-- Data listing follows --

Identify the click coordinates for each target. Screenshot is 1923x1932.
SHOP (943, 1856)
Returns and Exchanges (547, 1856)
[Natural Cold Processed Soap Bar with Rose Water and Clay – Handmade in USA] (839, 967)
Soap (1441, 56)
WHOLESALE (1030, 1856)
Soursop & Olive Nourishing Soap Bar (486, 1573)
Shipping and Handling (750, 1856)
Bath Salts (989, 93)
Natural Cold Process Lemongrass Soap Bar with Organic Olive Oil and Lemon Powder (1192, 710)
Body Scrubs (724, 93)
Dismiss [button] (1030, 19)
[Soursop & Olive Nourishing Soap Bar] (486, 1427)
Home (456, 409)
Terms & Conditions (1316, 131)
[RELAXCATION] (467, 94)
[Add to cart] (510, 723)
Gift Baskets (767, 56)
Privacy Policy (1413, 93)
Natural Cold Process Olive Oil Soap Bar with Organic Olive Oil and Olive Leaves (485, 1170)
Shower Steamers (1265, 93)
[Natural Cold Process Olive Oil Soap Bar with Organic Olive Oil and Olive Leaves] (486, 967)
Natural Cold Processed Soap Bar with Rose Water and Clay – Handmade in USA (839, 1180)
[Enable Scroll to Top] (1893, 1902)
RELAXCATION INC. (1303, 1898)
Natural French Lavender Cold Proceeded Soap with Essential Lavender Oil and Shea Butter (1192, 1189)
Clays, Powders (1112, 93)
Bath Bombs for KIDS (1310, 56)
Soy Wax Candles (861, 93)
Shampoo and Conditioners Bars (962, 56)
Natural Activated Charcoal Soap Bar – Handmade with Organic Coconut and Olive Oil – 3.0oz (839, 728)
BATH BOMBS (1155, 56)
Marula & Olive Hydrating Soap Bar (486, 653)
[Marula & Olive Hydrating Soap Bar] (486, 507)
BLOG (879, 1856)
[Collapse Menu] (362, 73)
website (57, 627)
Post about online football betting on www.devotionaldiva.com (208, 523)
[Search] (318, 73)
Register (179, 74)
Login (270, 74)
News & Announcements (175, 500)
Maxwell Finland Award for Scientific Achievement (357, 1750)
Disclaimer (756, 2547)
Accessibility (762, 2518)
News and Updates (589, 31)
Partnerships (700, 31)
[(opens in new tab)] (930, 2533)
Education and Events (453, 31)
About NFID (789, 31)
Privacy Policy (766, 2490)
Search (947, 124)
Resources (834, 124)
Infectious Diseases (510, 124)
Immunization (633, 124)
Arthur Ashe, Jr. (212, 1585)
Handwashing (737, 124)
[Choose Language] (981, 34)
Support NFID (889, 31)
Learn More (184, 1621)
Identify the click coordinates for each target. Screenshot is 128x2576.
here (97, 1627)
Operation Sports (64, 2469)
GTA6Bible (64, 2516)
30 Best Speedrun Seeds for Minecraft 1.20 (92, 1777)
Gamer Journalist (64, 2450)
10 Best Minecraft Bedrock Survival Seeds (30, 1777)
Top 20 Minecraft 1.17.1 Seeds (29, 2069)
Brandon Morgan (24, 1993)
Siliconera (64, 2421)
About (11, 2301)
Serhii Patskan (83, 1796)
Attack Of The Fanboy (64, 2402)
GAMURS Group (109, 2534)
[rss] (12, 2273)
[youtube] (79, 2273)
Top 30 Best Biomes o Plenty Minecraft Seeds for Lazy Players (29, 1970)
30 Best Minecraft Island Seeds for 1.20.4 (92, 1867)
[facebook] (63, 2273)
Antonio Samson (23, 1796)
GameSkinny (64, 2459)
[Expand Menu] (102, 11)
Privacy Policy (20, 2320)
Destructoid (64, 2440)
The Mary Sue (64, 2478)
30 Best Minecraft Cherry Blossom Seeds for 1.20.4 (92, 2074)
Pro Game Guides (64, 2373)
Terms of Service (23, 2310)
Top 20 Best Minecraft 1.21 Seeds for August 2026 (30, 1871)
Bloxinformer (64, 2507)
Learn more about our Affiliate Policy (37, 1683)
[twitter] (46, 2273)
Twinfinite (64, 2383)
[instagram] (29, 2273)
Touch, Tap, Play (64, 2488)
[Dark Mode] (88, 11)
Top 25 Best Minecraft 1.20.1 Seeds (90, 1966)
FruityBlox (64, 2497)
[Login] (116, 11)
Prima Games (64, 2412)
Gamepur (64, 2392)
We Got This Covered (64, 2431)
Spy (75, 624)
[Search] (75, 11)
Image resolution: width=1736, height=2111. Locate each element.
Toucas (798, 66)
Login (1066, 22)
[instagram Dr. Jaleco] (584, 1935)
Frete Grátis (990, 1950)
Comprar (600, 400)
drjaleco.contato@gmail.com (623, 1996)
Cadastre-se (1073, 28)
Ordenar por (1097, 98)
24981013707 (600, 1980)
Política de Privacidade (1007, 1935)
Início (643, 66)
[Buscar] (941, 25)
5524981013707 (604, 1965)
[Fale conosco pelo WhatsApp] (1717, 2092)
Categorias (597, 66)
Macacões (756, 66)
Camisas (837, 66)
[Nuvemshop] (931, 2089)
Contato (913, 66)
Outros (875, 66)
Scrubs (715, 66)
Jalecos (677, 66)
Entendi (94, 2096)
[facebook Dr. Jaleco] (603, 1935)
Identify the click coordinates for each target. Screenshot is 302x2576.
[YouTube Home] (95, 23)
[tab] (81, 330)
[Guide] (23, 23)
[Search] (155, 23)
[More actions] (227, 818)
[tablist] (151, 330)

-- Data listing concluded --

* _Exercise details_: Output the line that contains "Login (1066, 22)", followed by every later line in the listing, with no line omitted and none added.

* _Answer below_:
Login (1066, 22)
[instagram Dr. Jaleco] (584, 1935)
Frete Grátis (990, 1950)
Comprar (600, 400)
drjaleco.contato@gmail.com (623, 1996)
Cadastre-se (1073, 28)
Ordenar por (1097, 98)
24981013707 (600, 1980)
Política de Privacidade (1007, 1935)
Início (643, 66)
[Buscar] (941, 25)
5524981013707 (604, 1965)
[Fale conosco pelo WhatsApp] (1717, 2092)
Categorias (597, 66)
Macacões (756, 66)
Camisas (837, 66)
[Nuvemshop] (931, 2089)
Contato (913, 66)
Outros (875, 66)
Scrubs (715, 66)
Jalecos (677, 66)
Entendi (94, 2096)
[facebook Dr. Jaleco] (603, 1935)
Identify the click coordinates for each target. Screenshot is 302x2576.
[YouTube Home] (95, 23)
[tab] (81, 330)
[Guide] (23, 23)
[Search] (155, 23)
[More actions] (227, 818)
[tablist] (151, 330)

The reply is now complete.